CVFeb 3, 2015

Recovery of Piecewise Smooth Images from Few Fourier Samples

arXiv:1502.00705v138 citations
AI Analysis

This work addresses image reconstruction challenges in domains like medical imaging (e.g., MRI) by enabling recovery from sparse data, though it appears incremental as it builds on existing annihilation-based methods.

The authors tackled the problem of reconstructing piecewise smooth images from limited Fourier samples by introducing a Prony-like method that exploits annihilation relations from partial derivatives, and they demonstrated its application in recovering MRI phantoms from few low-resolution Fourier samples.

We introduce a Prony-like method to recover a continuous domain 2-D piecewise smooth image from few of its Fourier samples.
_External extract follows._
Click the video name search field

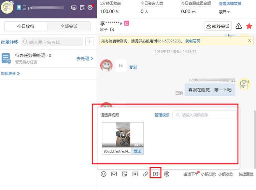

Assuming the discontinuity set of the image is localized to the zero level-set of a trigonometric polynomial, we show the Fourier transform coefficients of partial derivatives of the signal satisfy an annihilation relation. We present necessary and sufficient conditions for unique recovery of piecewise constant images using the above annihilation relation. We pose the recovery of the Fourier coefficients of the signal from the measurements as a convex matrix completion algorithm, which relies on the lifting of the Fourier data to a structured low-rank matrix; this approach jointly estimates the signal and the annihilating filter. Finally, we demonstrate our algorithm on the recovery of MRI phantoms from few low-resolution Fourier samples.